DIRECTIONS FOR THIS TASK: Among the lines of the records below, count those with the word "computer". Reply with that number alone.

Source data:
┄┄┄┄┄┄┄┄┄┄┄┄┄┄┄┄┄┄┄┄
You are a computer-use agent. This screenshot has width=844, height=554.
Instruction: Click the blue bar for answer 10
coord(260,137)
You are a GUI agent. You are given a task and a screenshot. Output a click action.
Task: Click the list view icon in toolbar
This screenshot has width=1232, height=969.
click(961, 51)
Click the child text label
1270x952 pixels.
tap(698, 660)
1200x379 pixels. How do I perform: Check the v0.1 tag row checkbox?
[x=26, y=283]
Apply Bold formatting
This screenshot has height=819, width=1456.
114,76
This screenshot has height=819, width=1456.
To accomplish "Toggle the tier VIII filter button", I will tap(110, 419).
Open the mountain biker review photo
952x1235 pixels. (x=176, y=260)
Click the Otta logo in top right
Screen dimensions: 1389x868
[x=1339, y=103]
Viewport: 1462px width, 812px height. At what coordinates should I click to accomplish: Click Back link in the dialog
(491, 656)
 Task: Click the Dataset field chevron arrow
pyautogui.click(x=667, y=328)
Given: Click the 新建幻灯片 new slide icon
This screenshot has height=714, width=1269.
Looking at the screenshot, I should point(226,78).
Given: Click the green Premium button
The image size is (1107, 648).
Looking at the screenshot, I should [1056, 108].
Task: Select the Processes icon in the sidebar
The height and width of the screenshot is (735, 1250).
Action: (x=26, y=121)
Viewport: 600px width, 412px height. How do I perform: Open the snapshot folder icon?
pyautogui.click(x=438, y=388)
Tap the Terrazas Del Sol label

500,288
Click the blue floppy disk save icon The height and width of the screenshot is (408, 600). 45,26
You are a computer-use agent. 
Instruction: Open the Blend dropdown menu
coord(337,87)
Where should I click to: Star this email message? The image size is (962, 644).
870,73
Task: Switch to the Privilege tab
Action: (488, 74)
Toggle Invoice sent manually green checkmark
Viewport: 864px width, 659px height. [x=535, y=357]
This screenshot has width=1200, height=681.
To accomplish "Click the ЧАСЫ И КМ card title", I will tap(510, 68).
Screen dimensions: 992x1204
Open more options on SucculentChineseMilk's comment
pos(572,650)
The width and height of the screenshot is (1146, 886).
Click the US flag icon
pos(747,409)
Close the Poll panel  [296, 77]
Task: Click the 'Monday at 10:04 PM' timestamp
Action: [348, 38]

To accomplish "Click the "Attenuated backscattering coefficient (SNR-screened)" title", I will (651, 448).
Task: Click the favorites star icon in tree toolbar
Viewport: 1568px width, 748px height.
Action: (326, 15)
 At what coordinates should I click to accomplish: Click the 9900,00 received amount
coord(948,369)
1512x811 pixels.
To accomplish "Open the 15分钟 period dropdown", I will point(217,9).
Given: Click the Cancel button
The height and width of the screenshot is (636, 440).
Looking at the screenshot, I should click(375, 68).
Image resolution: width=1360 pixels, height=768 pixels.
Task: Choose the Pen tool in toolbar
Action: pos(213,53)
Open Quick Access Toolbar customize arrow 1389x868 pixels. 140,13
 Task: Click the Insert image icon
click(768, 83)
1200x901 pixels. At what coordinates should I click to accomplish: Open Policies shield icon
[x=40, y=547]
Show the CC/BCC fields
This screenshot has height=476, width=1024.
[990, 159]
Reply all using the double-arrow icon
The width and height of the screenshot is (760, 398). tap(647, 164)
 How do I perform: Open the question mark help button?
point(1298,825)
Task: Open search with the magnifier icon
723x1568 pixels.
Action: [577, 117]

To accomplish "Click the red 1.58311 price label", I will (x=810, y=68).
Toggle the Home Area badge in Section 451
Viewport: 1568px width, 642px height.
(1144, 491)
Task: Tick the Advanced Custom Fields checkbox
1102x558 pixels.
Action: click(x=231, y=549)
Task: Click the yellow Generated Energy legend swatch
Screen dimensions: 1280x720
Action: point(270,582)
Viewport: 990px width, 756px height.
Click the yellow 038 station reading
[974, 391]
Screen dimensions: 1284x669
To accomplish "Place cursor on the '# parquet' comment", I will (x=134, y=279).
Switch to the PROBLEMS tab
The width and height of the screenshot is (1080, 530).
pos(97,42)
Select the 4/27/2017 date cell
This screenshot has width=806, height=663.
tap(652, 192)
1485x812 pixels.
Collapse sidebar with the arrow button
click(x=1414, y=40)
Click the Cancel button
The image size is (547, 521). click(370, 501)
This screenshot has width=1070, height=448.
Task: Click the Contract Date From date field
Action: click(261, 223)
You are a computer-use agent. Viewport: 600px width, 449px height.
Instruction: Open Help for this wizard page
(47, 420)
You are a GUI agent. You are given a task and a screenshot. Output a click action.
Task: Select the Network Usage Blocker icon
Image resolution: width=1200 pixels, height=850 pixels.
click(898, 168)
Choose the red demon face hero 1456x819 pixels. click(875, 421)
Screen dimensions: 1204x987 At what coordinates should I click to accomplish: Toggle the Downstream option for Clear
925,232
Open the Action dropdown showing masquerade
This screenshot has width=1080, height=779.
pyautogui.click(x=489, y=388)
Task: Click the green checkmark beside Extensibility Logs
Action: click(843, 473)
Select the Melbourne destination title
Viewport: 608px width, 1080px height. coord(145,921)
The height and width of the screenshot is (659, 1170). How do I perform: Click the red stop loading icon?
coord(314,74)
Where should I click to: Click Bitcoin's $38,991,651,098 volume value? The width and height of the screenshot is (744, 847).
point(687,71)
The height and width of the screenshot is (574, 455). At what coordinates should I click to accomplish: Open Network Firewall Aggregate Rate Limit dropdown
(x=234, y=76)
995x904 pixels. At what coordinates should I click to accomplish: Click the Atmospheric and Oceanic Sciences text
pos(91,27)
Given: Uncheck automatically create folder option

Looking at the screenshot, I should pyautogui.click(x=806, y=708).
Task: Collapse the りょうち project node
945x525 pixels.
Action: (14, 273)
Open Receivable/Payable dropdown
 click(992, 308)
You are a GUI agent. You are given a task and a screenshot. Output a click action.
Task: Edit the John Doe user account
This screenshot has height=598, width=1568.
┄┄┄┄┄┄┄┄┄┄┄┄┄┄┄┄┄┄┄┄
SOLUTION BELOW: 3